After unveiling its first-generation of brightly-colored Spectacles in 2016, followed by a more conservative second edition following two years of reengineering, Snap Inc. is about to debut Spectacles 3 — with hopes the eyewear will be more financially successful than the first version, which left the company with $40 million in unsold revenue. The second version offered better hardware, better design, as well as a high-end all-black version. Now, Spectacles 3, priced at $380 and marketed as a “limited edition launch,” will be offered with steel frames, classic details and two HD cameras for capturing footage with depth.

Wired reports that usage of Snap Spectacles has evolved from “the app for sending nudes” to messaging-with-photos, then broadcasting, news, games, music, and scripted entertainment as well as experimenting with AR and “turning yourself into a cartoon.”

Although “the hype seems to have cooled” since the company went public, “Snapchat is still wildly popular,” reporting 13 million new users in its July quarterly report. With version 3 of Spectacles, the user can do many of the things he could with previous versions: record up to 60 seconds of footage that uploads, automatically, into the user’s Snapchat Memories and can also be uploaded to Snap Story.
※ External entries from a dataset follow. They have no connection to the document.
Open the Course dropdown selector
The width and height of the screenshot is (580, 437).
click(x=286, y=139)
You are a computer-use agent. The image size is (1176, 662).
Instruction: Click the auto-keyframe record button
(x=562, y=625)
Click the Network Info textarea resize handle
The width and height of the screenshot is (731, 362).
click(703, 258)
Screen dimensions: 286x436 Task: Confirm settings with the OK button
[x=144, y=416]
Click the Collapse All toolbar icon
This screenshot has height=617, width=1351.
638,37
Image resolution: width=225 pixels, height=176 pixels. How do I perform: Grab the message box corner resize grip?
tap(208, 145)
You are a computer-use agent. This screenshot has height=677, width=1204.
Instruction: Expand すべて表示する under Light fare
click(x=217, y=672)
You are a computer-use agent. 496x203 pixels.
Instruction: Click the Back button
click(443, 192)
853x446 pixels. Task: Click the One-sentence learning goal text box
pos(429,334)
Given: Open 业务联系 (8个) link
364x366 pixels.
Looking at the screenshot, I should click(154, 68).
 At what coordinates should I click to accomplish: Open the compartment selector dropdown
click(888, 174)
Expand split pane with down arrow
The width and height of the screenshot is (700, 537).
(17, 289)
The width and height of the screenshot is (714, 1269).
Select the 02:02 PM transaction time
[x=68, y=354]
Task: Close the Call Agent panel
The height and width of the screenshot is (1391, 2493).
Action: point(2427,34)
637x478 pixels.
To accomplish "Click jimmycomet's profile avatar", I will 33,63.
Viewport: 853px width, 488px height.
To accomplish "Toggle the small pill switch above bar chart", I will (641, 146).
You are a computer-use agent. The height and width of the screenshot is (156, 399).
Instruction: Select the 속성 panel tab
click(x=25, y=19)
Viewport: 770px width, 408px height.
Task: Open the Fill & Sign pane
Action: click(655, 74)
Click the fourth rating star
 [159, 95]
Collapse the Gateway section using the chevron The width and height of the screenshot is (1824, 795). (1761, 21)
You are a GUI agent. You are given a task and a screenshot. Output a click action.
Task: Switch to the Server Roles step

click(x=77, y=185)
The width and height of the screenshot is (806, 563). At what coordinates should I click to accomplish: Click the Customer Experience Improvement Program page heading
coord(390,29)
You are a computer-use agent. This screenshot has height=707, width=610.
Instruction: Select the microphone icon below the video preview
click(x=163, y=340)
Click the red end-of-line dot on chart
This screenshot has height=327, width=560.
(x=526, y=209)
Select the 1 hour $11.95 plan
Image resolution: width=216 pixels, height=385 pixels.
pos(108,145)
With Spectacles 3, however, the user can apply 3D effects — such as confetti — with Snap Story.

Also new is a Snap 3D Viewer (similar to Google Cardboard) that will come with every pair of Spectacles 3. By sliding the phone into the viewer, the user can watch 3D content. “The fact that Snap is nudging its glasses toward virtual and augmented reality is unsurprising,” declares Wired, since “AR has always been Snap’s superpower.” It believes that Snap, by “continuously refining its shades,” has learned how to create “something that people will actually put on their faces.”

Will it be enough to ignite sales? Wired states that those looking for aesthetics might find Spectacles 3 to be “the tipping point,” but “those who are waiting for the sunglasses to do something else will have to keep waiting.”

Bloomberg reports that, “at $380 a pair, the new glasses are more than twice as expensive as Snap’s second version” and that the new Spectacles, already available for preorder, will ship this fall. The company isn’t expecting revenue from Spectacles to be significant, which is why it’s unveiling Spectacles 3 as a “limited edition” model, “with production just a fraction of the original model.”

The reason Snap continues to make Spectacles despite the dismal financial picture is because it “is a big believer in augmented reality and the blending of digital and physical worlds.” It already offers a range of AR software including face filters and, according to a Snap spokeswoman, Spectacles are intended “to draw our community closer to a future in which computing is overlaid on the world, rather than confined to a small screen.”